_Texte proposé_:
╔══

Pour le pointage de tâches, un chronomètre se déclenche : la performance est déduite du temps passé pour la tâche en fonction du temps prévu. Les tâches concernées sont aussi bien celles des activités directes que des activités indirectes (nettoyage de machine par exemple).
Le SI de Vossloh-Cogifer
AquiWeb s'interface avec les autres applications du système d'information de Vossloh-Cogifer. En particulier, l'ERP Baan envoie les ordres de fabrication (OF) à AquiWeb, qui lui retourne le temps passé par OF et les pointages de tâches. Le MES reçoit aussi un horaire théorique de présence d'un outil de gestion des temps de présence.
Le nouveau MES installé chez Bayer, interfacé avec SAP, assure les fonctions suivantes :
- descente et suivi des Ordres de Process (OP) provenant de SAP ;
- gestion des productions en connexion avec SAP ;
- gestion des consommations en connexion avec SAP ;
- fonctionnalité de réapprovisionnements automatiques (Kanban) sous forme de palettes de composants ;
- calcul des temps machine ;
- suivi des temps du personnel, affection du personnel ;
- envoi automatique de mails configurables (fin d'OP, fin de poste, arrêt de la ligne…) ;
- suivi de l'exposition du personnel aux agents chimiques dangereux et suivi de la pénibilité au poste de travail.
Suivi de production en temps réel à l'usine Bayer de Marle
Le logiciel fournit des rapports en temps réel et génère des alarmes : une panne est signalée au bout de quelques minutes ; elle est transmise au chef de production au bout de 60 minutes et au chef d'usine au bout de 2 heures. Il permet aussi de gérer les ressources secondaires comme les outillages.

╚══

_Données_:
╔══

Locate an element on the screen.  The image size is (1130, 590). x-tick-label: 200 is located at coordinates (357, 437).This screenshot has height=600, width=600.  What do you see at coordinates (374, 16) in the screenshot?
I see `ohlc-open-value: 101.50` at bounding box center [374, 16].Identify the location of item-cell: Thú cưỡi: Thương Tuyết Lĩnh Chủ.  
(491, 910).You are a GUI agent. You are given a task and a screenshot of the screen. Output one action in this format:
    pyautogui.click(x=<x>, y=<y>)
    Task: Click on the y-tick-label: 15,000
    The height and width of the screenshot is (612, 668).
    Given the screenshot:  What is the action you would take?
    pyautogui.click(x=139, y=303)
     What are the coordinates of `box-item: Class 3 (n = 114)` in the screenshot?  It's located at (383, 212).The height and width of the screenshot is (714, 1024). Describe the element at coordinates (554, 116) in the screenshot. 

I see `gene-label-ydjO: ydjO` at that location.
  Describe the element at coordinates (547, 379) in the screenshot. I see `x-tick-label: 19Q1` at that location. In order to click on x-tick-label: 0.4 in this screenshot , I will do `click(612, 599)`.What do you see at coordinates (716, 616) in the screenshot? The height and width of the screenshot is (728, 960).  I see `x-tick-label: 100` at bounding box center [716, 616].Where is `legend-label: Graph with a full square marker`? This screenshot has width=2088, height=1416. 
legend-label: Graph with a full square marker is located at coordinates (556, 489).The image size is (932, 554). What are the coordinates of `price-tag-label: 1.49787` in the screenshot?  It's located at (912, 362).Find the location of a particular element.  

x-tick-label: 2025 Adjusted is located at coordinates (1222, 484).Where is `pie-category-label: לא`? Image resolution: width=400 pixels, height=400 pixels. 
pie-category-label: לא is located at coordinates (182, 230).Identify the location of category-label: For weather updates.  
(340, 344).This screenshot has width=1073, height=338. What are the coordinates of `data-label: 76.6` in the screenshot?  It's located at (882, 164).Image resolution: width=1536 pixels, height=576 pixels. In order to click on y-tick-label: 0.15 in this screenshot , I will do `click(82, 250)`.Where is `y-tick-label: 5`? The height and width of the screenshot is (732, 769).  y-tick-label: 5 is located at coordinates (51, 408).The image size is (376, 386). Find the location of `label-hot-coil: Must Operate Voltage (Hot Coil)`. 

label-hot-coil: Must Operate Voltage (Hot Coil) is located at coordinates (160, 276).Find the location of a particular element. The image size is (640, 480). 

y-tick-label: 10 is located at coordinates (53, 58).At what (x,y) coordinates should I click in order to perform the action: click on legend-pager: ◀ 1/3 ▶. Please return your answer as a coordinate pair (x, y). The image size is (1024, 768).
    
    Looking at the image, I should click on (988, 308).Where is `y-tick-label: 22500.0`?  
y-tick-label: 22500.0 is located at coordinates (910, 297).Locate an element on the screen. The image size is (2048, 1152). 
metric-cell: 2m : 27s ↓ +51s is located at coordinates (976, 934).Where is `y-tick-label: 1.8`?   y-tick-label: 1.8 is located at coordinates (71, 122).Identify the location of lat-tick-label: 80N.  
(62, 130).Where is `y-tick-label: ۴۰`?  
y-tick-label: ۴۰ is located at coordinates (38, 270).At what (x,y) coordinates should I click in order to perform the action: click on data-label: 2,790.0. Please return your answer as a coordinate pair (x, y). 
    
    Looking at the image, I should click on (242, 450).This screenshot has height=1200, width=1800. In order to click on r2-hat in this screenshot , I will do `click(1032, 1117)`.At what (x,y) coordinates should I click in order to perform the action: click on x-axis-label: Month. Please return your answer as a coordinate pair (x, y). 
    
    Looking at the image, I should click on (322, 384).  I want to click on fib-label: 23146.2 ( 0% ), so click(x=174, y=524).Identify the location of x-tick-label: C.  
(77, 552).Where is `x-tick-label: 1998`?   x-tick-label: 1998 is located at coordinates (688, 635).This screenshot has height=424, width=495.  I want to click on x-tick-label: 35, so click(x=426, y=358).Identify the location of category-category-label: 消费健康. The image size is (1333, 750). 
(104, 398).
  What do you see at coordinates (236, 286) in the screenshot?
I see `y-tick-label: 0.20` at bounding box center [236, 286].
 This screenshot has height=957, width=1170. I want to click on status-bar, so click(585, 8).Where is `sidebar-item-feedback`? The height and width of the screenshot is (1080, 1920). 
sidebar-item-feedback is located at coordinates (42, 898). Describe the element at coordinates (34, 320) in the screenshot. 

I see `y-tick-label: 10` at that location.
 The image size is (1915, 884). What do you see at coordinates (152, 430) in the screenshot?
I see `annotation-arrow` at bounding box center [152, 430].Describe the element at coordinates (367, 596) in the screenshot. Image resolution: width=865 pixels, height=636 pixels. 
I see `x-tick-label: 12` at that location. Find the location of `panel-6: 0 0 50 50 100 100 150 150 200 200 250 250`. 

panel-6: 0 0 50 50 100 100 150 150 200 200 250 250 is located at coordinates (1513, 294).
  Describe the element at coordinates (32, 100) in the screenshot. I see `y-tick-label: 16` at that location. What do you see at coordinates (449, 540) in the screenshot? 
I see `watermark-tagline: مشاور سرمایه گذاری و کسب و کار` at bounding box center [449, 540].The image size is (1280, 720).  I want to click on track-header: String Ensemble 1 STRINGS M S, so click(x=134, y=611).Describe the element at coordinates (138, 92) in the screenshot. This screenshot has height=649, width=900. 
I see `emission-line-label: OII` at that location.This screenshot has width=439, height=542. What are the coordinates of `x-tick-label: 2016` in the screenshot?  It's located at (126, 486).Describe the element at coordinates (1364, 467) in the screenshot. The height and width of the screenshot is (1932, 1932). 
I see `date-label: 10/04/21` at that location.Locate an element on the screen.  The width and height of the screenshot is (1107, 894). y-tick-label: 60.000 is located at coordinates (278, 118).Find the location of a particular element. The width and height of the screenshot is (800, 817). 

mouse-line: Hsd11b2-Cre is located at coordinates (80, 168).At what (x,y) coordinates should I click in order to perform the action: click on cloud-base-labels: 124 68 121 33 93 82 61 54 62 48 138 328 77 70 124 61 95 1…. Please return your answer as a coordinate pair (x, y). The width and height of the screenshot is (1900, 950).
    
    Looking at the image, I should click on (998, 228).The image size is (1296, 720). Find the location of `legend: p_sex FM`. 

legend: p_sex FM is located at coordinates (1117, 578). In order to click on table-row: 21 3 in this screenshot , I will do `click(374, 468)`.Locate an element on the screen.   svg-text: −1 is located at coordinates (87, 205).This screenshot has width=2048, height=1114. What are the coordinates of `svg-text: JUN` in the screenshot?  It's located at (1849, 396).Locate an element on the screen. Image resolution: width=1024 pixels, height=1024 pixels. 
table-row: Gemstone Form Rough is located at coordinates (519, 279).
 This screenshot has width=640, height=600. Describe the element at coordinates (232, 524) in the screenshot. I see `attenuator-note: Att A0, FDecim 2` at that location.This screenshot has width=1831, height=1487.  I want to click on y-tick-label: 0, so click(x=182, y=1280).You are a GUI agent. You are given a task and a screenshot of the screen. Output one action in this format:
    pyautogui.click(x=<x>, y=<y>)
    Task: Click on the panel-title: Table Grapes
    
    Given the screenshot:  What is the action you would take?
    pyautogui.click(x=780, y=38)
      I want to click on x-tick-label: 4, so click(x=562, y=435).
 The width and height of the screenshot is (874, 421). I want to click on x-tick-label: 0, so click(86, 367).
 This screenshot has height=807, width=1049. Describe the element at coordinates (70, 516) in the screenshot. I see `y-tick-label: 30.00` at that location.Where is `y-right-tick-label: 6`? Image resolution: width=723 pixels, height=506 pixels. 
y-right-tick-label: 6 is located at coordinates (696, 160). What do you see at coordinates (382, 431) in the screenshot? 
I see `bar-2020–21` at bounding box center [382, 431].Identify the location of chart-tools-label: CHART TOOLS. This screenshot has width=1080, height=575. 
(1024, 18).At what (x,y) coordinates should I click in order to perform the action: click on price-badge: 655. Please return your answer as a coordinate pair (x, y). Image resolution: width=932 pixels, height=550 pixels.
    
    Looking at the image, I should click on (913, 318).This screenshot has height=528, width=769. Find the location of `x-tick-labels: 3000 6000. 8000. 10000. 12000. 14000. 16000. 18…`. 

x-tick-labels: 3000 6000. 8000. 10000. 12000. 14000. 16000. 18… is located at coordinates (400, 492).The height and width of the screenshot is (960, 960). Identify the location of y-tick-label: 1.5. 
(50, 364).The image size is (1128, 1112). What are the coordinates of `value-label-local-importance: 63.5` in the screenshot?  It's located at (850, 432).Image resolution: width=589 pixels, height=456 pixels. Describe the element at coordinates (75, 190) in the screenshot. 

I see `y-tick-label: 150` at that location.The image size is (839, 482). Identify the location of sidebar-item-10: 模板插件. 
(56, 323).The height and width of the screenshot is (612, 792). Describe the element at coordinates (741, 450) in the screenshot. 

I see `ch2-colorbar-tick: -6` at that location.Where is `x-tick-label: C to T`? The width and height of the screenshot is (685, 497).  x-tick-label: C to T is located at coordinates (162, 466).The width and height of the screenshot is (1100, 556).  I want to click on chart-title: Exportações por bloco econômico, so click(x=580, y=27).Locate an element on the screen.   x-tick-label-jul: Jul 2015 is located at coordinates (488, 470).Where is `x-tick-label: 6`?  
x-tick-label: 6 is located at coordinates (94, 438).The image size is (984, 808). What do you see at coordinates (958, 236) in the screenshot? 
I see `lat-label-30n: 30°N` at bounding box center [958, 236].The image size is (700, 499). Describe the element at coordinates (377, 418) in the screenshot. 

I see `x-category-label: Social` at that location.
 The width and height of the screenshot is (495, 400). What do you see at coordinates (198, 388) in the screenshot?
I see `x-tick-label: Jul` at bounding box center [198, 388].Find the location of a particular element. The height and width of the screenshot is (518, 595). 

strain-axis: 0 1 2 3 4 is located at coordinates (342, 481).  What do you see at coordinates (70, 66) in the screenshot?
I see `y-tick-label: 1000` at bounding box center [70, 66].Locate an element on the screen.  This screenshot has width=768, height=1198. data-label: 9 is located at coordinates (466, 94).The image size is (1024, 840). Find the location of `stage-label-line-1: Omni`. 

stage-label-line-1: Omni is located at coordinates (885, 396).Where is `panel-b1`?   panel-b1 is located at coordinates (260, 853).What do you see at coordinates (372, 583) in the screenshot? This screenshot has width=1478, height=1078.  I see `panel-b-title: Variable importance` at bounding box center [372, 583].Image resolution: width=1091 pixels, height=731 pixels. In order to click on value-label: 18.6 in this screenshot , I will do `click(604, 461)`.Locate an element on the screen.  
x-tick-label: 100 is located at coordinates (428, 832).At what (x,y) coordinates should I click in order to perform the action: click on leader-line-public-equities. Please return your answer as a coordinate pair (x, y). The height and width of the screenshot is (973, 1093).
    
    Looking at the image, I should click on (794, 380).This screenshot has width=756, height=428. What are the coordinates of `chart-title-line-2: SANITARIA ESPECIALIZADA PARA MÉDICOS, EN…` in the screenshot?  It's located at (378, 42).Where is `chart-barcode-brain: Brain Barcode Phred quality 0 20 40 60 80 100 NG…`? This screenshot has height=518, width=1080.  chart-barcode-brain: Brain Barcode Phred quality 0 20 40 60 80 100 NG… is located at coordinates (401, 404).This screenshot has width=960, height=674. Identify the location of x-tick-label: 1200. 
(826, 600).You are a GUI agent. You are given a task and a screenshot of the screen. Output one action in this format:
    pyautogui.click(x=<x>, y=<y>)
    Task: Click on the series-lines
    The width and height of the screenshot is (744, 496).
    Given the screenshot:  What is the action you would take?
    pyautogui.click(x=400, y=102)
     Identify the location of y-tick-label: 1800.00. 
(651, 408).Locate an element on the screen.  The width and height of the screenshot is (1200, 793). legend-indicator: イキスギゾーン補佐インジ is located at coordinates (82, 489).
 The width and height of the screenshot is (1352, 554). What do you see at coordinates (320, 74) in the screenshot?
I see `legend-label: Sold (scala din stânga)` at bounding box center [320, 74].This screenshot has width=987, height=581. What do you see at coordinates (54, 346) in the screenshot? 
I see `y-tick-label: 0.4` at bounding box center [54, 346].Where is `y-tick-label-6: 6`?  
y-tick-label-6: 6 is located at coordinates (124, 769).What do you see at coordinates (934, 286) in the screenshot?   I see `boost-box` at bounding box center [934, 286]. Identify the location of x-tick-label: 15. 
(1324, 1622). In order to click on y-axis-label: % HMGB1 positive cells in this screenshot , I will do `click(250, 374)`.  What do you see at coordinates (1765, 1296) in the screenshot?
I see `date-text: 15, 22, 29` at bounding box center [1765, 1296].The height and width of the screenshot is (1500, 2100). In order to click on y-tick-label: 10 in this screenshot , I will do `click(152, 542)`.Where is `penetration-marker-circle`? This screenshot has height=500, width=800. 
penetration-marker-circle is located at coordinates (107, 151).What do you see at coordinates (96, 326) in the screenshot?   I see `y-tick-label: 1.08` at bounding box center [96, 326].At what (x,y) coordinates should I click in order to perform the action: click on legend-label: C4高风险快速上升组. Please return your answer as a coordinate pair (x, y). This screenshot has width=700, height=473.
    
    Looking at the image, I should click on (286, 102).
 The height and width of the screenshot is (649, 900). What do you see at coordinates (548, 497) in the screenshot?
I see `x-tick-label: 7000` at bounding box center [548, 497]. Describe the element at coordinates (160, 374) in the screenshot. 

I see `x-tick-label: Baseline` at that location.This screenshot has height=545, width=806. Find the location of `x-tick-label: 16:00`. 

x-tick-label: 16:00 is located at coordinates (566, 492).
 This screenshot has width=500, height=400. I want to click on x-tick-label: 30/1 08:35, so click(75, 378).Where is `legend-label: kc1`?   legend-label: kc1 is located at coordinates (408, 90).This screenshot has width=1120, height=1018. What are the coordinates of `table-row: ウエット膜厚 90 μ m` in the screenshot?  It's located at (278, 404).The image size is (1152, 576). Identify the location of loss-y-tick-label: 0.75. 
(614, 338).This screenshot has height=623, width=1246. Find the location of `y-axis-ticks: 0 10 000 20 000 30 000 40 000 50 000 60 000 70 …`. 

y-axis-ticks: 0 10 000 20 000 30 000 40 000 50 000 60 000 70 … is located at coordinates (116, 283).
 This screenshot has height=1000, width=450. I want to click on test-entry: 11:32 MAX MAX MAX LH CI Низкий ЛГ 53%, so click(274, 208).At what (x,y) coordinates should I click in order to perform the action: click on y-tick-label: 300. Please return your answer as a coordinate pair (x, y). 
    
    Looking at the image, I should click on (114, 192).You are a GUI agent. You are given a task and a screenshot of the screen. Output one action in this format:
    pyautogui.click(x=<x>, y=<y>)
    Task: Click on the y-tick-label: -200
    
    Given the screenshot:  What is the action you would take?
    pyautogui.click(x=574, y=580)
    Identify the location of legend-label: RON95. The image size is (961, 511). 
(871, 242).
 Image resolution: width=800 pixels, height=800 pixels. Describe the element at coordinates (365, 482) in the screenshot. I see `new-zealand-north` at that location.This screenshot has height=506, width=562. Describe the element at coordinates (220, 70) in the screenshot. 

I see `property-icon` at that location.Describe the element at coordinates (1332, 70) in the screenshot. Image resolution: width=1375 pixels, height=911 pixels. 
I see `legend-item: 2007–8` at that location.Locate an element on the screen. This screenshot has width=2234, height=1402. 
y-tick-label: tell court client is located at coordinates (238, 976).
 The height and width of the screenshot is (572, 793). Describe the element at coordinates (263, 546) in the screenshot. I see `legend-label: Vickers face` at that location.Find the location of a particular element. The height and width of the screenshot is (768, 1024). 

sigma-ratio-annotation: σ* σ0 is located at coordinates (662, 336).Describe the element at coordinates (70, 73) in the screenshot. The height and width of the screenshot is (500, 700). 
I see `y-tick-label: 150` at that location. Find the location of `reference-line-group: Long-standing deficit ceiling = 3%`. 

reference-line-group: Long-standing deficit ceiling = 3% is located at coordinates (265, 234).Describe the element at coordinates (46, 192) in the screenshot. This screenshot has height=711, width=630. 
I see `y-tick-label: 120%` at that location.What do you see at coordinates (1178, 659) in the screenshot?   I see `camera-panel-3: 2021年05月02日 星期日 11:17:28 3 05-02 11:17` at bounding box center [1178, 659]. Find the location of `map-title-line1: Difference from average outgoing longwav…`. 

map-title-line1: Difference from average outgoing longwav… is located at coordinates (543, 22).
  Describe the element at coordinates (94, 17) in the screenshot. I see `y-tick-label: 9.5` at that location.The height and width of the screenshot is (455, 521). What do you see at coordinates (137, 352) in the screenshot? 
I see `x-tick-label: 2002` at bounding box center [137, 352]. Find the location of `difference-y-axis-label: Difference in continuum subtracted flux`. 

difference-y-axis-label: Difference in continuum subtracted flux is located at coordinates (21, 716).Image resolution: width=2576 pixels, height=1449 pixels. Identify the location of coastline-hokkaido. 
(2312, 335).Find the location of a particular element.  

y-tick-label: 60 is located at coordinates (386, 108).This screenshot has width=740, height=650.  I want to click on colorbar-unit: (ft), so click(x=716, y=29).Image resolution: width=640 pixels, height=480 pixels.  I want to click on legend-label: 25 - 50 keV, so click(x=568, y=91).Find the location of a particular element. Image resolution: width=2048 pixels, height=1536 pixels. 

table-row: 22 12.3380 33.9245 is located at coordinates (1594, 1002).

╚══

_Consigne_:
Poursuivez le texte sur les logiciels de suivi de production chez Vossloh-Cogifer et Bayer, à partir de sa dernière phrase.

_Résultat de l'exercice_:
Des bénéfices tangibles en qualité des données et en performance malgré quelques réticences
Le projet de MES a inquiété les opérateurs de Vossloh-Cogifer qui ont craint d'être soumis à une surveillance permanente. Ceux-ci ont donc été impliqués dans le projet dès le début et ont participé à des réunions d'information régulières. Ils ont finalement bien accepté la solution, qui facilite les tâches de pointage : en quelques semaines, ils se sont mis à une course à la performance. L'application a été utilisée pour résoudre des difficultés dans les ateliers, ce qui a amélioré la perception de l'outil. AquiWeb a aussi eu un impact sur l'amélioration continue, en contribuant à une évolution des gammes de fabrication.
De manière plus comptable, le MES a procuré des gains que décrit Florian Kott : "en 3 mois, nous avons gagné 10 % dans l'usinage des cœurs et nous avons constaté une amélioration dans le lancement et la planification."
Mais le projet a bien sûr connu quelques points faibles. "Nous n'avons pas été très précis dans les spécifications, reconnaît le chef de projet. Mais heureusement, la démarche était itérative et nous avons pu revenir dessus avec le prestataire. Nous nous sommes beaucoup concentrés au départ sur les opérateurs mais le plus gros du travail a concerné les managers : après la mise en production, nous nous sommes recentrés sur eux." Mais la performance a baissé par la suite, en particulier à cause du départ du chef de production.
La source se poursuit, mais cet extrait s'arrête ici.